Description of the task — Swap "computer-use agent" for "screen assistant" everywhere it occurs in the items below, and write the items out again with nothing else changed.

----

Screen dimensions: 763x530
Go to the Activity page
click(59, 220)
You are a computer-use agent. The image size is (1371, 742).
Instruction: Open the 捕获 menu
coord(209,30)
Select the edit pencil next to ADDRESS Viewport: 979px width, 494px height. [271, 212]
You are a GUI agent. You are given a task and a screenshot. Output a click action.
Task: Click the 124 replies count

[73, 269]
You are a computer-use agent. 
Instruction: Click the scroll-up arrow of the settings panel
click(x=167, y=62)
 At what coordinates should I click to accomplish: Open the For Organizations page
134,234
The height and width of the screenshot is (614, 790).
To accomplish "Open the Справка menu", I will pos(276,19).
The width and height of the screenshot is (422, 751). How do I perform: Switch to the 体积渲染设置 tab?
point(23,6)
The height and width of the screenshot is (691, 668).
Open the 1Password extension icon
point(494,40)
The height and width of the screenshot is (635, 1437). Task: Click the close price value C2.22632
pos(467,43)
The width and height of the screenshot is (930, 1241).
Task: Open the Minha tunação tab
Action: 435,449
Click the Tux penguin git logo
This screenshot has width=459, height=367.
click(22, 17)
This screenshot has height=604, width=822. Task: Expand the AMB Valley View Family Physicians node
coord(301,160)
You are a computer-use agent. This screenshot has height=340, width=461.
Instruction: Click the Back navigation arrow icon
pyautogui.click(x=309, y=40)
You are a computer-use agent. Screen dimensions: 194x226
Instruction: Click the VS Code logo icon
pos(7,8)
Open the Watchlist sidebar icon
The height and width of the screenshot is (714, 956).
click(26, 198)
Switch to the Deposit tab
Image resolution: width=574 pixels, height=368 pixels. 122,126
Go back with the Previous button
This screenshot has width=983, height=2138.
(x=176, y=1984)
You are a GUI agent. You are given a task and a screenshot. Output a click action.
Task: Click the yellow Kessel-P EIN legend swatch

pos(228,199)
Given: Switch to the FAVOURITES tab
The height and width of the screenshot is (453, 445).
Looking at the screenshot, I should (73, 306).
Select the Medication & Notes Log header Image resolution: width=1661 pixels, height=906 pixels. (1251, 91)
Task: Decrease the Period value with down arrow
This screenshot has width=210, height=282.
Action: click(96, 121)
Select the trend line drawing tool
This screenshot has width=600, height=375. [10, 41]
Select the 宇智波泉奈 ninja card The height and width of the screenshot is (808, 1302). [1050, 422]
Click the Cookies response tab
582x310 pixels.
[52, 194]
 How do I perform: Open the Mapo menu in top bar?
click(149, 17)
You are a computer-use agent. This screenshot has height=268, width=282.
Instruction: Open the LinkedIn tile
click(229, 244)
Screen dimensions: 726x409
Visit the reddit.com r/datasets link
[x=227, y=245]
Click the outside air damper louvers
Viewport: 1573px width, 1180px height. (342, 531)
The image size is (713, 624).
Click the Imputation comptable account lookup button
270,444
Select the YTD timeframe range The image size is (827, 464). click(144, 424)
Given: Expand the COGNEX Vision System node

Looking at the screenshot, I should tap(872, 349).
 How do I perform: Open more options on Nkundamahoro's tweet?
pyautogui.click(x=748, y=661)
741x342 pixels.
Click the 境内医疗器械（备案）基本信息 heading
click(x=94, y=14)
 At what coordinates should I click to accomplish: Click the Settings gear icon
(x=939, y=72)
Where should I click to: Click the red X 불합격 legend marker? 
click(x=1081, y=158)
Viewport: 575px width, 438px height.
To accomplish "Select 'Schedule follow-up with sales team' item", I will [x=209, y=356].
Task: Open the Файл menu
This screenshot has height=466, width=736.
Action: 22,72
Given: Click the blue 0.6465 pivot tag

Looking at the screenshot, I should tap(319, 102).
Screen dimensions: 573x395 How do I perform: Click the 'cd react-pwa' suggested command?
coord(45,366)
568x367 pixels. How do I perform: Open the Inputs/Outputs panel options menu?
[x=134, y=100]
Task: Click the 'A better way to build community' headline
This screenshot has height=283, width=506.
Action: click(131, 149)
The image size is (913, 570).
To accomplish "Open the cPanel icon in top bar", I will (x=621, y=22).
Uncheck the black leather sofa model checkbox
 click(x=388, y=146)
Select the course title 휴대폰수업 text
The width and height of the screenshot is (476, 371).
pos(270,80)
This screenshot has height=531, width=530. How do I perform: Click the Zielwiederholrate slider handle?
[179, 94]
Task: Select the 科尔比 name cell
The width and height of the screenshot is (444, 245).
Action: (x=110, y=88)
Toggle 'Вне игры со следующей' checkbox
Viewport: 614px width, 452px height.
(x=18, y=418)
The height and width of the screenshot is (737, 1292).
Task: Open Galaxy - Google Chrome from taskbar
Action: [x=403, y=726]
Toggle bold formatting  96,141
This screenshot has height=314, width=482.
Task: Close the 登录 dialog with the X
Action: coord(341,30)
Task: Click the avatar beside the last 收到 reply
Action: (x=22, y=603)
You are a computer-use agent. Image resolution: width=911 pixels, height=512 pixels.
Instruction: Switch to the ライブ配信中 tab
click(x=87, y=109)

----

Response below —
Screen dimensions: 763x530
Go to the Activity page
click(59, 220)
You are a screen assistant. The image size is (1371, 742).
Instruction: Open the 捕获 menu
coord(209,30)
Select the edit pencil next to ADDRESS Viewport: 979px width, 494px height. [271, 212]
You are a GUI agent. You are given a task and a screenshot. Output a click action.
Task: Click the 124 replies count

[73, 269]
You are a screen assistant. 
Instruction: Click the scroll-up arrow of the settings panel
click(x=167, y=62)
 At what coordinates should I click to accomplish: Open the For Organizations page
134,234
The height and width of the screenshot is (614, 790).
To accomplish "Open the Справка menu", I will pos(276,19).
The width and height of the screenshot is (422, 751). How do I perform: Switch to the 体积渲染设置 tab?
point(23,6)
The height and width of the screenshot is (691, 668).
Open the 1Password extension icon
point(494,40)
The height and width of the screenshot is (635, 1437). Task: Click the close price value C2.22632
pos(467,43)
The width and height of the screenshot is (930, 1241).
Task: Open the Minha tunação tab
Action: 435,449
Click the Tux penguin git logo
This screenshot has width=459, height=367.
click(22, 17)
This screenshot has height=604, width=822. Task: Expand the AMB Valley View Family Physicians node
coord(301,160)
You are a screen assistant. This screenshot has height=340, width=461.
Instruction: Click the Back navigation arrow icon
pyautogui.click(x=309, y=40)
You are a screen assistant. Screen dimensions: 194x226
Instruction: Click the VS Code logo icon
pos(7,8)
Open the Watchlist sidebar icon
The height and width of the screenshot is (714, 956).
click(26, 198)
Switch to the Deposit tab
Image resolution: width=574 pixels, height=368 pixels. 122,126
Go back with the Previous button
This screenshot has width=983, height=2138.
(x=176, y=1984)
You are a GUI agent. You are given a task and a screenshot. Output a click action.
Task: Click the yellow Kessel-P EIN legend swatch

pos(228,199)
Given: Switch to the FAVOURITES tab
The height and width of the screenshot is (453, 445).
Looking at the screenshot, I should (73, 306).
Select the Medication & Notes Log header Image resolution: width=1661 pixels, height=906 pixels. (1251, 91)
Task: Decrease the Period value with down arrow
This screenshot has width=210, height=282.
Action: click(96, 121)
Select the trend line drawing tool
This screenshot has width=600, height=375. [10, 41]
Select the 宇智波泉奈 ninja card The height and width of the screenshot is (808, 1302). [1050, 422]
Click the Cookies response tab
582x310 pixels.
[52, 194]
 How do I perform: Open the Mapo menu in top bar?
click(149, 17)
You are a screen assistant. This screenshot has height=268, width=282.
Instruction: Open the LinkedIn tile
click(229, 244)
Screen dimensions: 726x409
Visit the reddit.com r/datasets link
[x=227, y=245]
Click the outside air damper louvers
Viewport: 1573px width, 1180px height. (342, 531)
The image size is (713, 624).
Click the Imputation comptable account lookup button
270,444
Select the YTD timeframe range The image size is (827, 464). click(144, 424)
Given: Expand the COGNEX Vision System node

Looking at the screenshot, I should tap(872, 349).
 How do I perform: Open more options on Nkundamahoro's tweet?
pyautogui.click(x=748, y=661)
741x342 pixels.
Click the 境内医疗器械（备案）基本信息 heading
click(x=94, y=14)
 At what coordinates should I click to accomplish: Click the Settings gear icon
(x=939, y=72)
Where should I click to: Click the red X 불합격 legend marker? 
click(x=1081, y=158)
Viewport: 575px width, 438px height.
To accomplish "Select 'Schedule follow-up with sales team' item", I will [x=209, y=356].
Task: Open the Файл menu
This screenshot has height=466, width=736.
Action: 22,72
Given: Click the blue 0.6465 pivot tag

Looking at the screenshot, I should tap(319, 102).
Screen dimensions: 573x395 How do I perform: Click the 'cd react-pwa' suggested command?
coord(45,366)
568x367 pixels. How do I perform: Open the Inputs/Outputs panel options menu?
[x=134, y=100]
Task: Click the 'A better way to build community' headline
This screenshot has height=283, width=506.
Action: click(131, 149)
The image size is (913, 570).
To accomplish "Open the cPanel icon in top bar", I will (x=621, y=22).
Uncheck the black leather sofa model checkbox
 click(x=388, y=146)
Select the course title 휴대폰수업 text
The width and height of the screenshot is (476, 371).
pos(270,80)
This screenshot has height=531, width=530. How do I perform: Click the Zielwiederholrate slider handle?
[179, 94]
Task: Select the 科尔比 name cell
The width and height of the screenshot is (444, 245).
Action: (x=110, y=88)
Toggle 'Вне игры со следующей' checkbox
Viewport: 614px width, 452px height.
(x=18, y=418)
The height and width of the screenshot is (737, 1292).
Task: Open Galaxy - Google Chrome from taskbar
Action: [x=403, y=726]
Toggle bold formatting  96,141
This screenshot has height=314, width=482.
Task: Close the 登录 dialog with the X
Action: coord(341,30)
Task: Click the avatar beside the last 收到 reply
Action: (x=22, y=603)
You are a screen assistant. Image resolution: width=911 pixels, height=512 pixels.
Instruction: Switch to the ライブ配信中 tab
click(x=87, y=109)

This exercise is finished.